Paul Bongiorno
Shorten outpaces Turnbull on vision

At his major scene-setting speech at the National Press Club this week, the Opposition leader warned that Australia is in danger of becoming “a left-behind society”. While that is to be avoided, he is certainly working on applying it to Malcolm Turnbull and his government in the year-long run-up to the election. On the eve of federal parliament returning, the signs are ominous for the Turnbull Coalition. Already, three opinion polls this year have the relative standings of the government and Labor unchanged from last year. The most heartening for Turnbull was a Sky ReachTEL poll that put the two-party gap at four points. Two Essential polls have it as wide as eight points. On Monday, the 26th Newspoll since the 2016 election will report its latest taking of the national pulse.

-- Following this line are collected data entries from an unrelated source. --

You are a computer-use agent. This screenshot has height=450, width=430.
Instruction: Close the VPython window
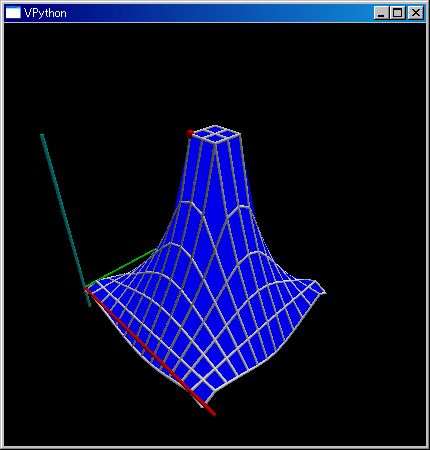pos(416,13)

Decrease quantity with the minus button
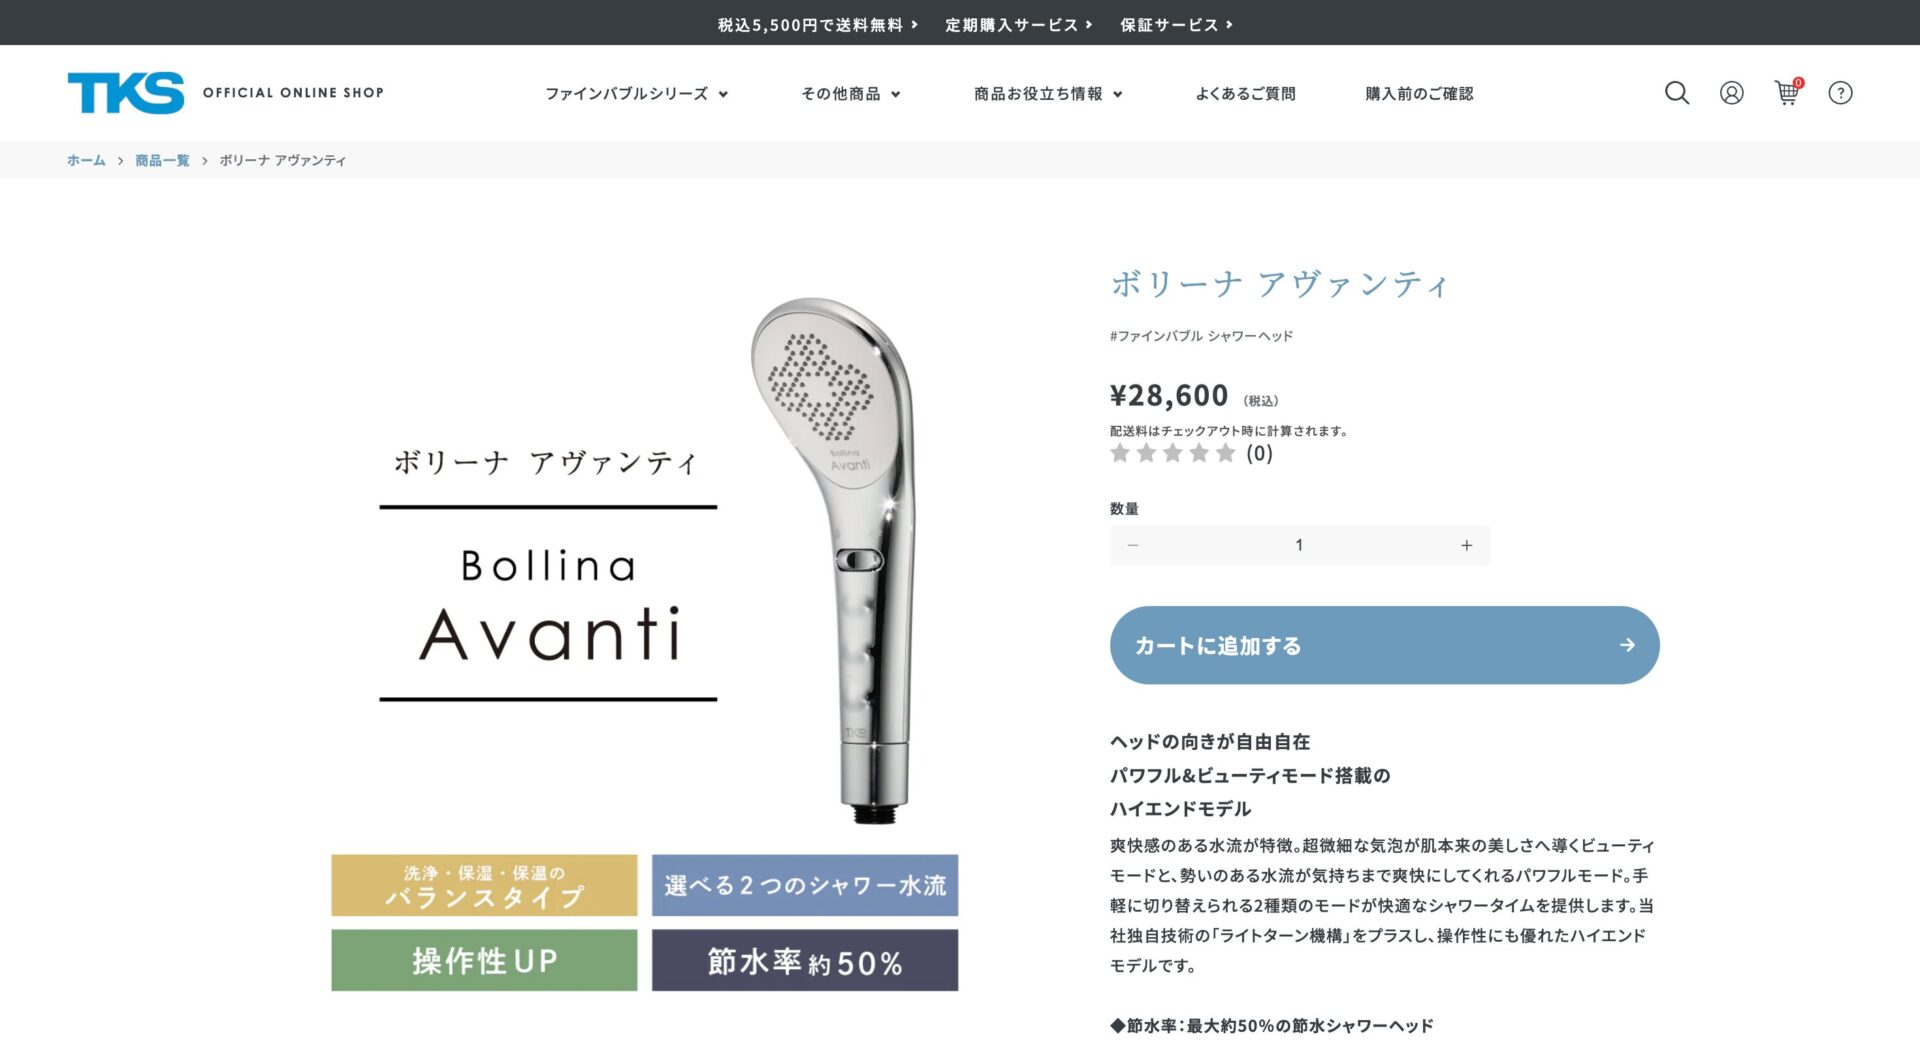1133,545
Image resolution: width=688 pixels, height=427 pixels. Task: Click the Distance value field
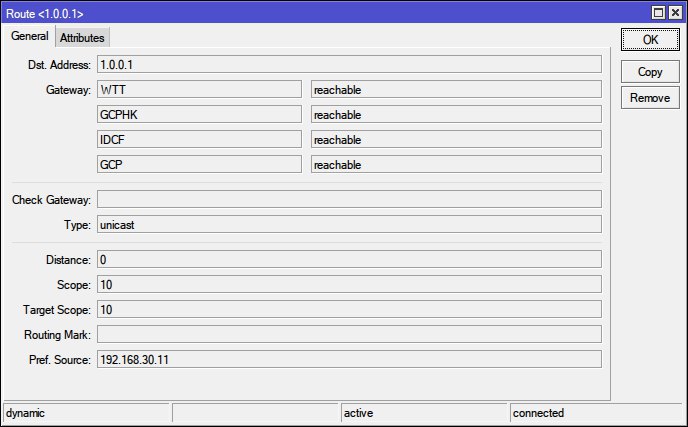click(348, 259)
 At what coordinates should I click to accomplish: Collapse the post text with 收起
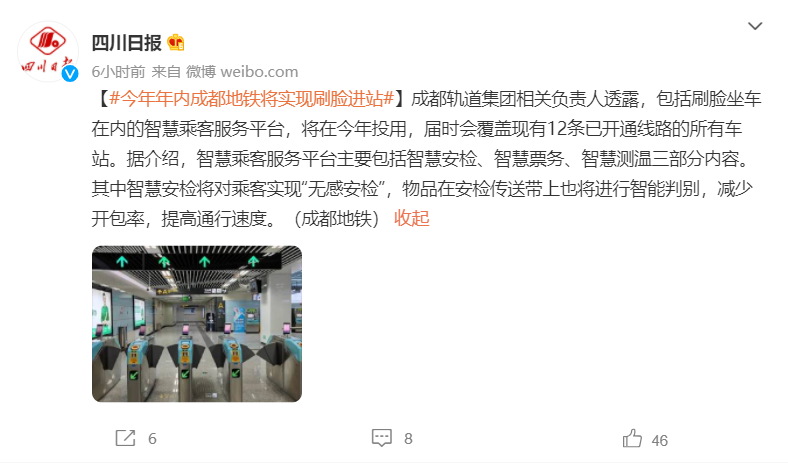coord(412,219)
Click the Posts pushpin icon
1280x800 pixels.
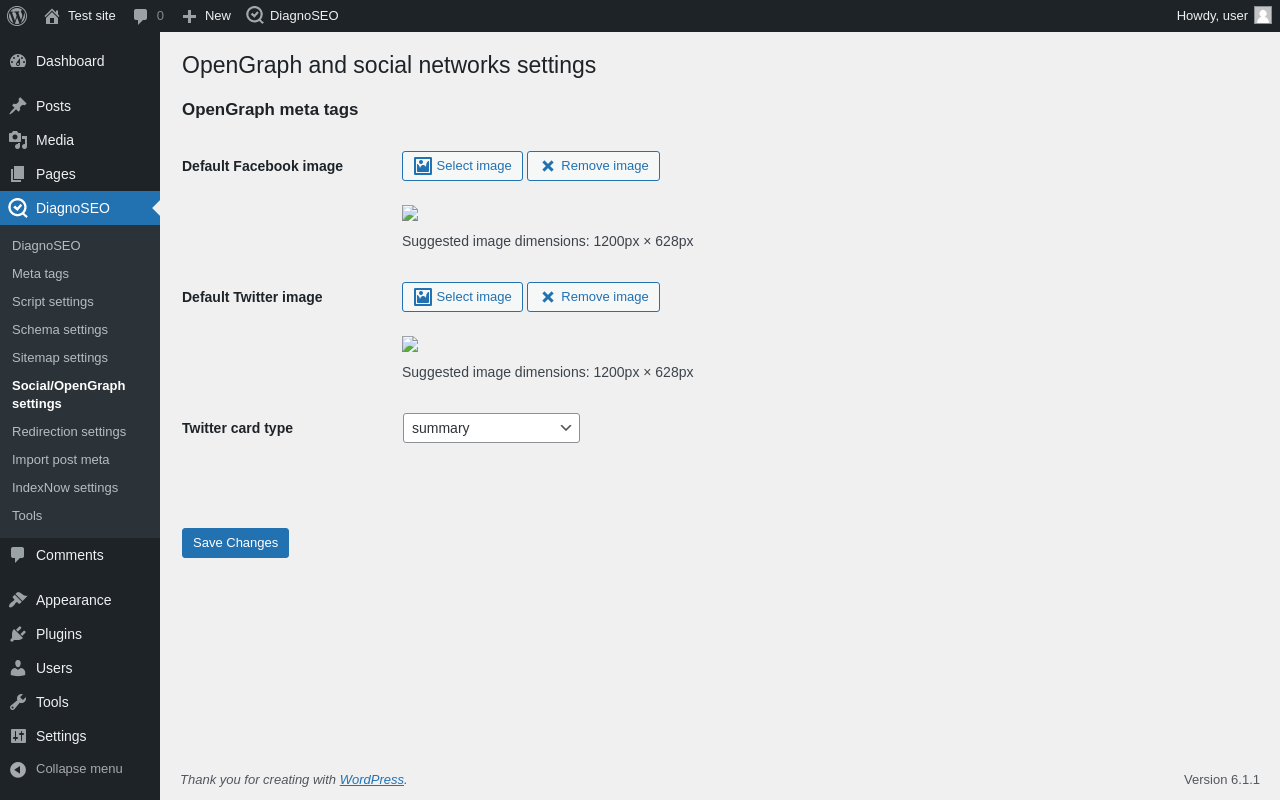coord(18,106)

Turnbull has invested heavily during the holiday period, using all the levers of incumbency to reverse voters’ perceptions of him and his government. These polls are not predicative of the election outcome, of course, which is likely to be held within the next nine months or so. But they are indicative of how the parties are travelling. They are market research that also influences the broader narrative.

Of the polls published so far this year, analyst Andrew Catsaras says “nothing has really changed”. There is a long trajectory of the Coalition’s polling woes, going back to the run-up in late 2013 to the Abbott government’s politically disastrous 2014 budget. It began as Christopher Pyne began walking away from the Gonski education reforms, or rather defining what he and Tony Abbott really meant by being in “lock step” with Labor on the funding package. They were there, but not for much of the whole journey. The 2014 budget, which broke every promise Abbott had made on the eve of his election win, precipitated a downward polling spiral that gave impetus to the successful Turnbull “putsch” in 2015.

Turnbull himself gave the benchmark for Abbott’s failure as 30 negative Newspolls in a row. By one estimate, that number could well be reached for Malcolm at the end of April, in the final stages of the treasurer’s May budget preparation. That budget is being billed as a pathway to tax cuts for middle Australia.

Turnbull’s real dilemma is what he can do to change the electorate’s view of him as such a great disappointment and dissuade them from giving the relatively unpopular Bill Shorten a go. The answer is not much, if the voters are so unimpressed they have stopped listening.

Shorten proved he is not allowing negative perceptions of him to get in the way this week, presenting a viable alternative government with policies that are more attractive to voters. As Opposition leader he has the luxury of being able to identify problems and promise to fix them if he’s given the chance. Turnbull, as prime minister, has been given his chance and is expected to be already delivering.

He believes he is. At his Toowoomba year opener speech, in the Coalition’s heartland on Queensland’s Darling Downs, there were no “big announceables”, just a passionate, somewhat shrill insistence on “the stark contrast between the government and our opponents in the Labor Party”. He said he is getting on with the job of creating more opportunities for Australians to invest and employ. He said, “We’re seeing that in the jobs growth: 403,000 last year. Highest jobs growth since records began. That is showing that we’re delivering.”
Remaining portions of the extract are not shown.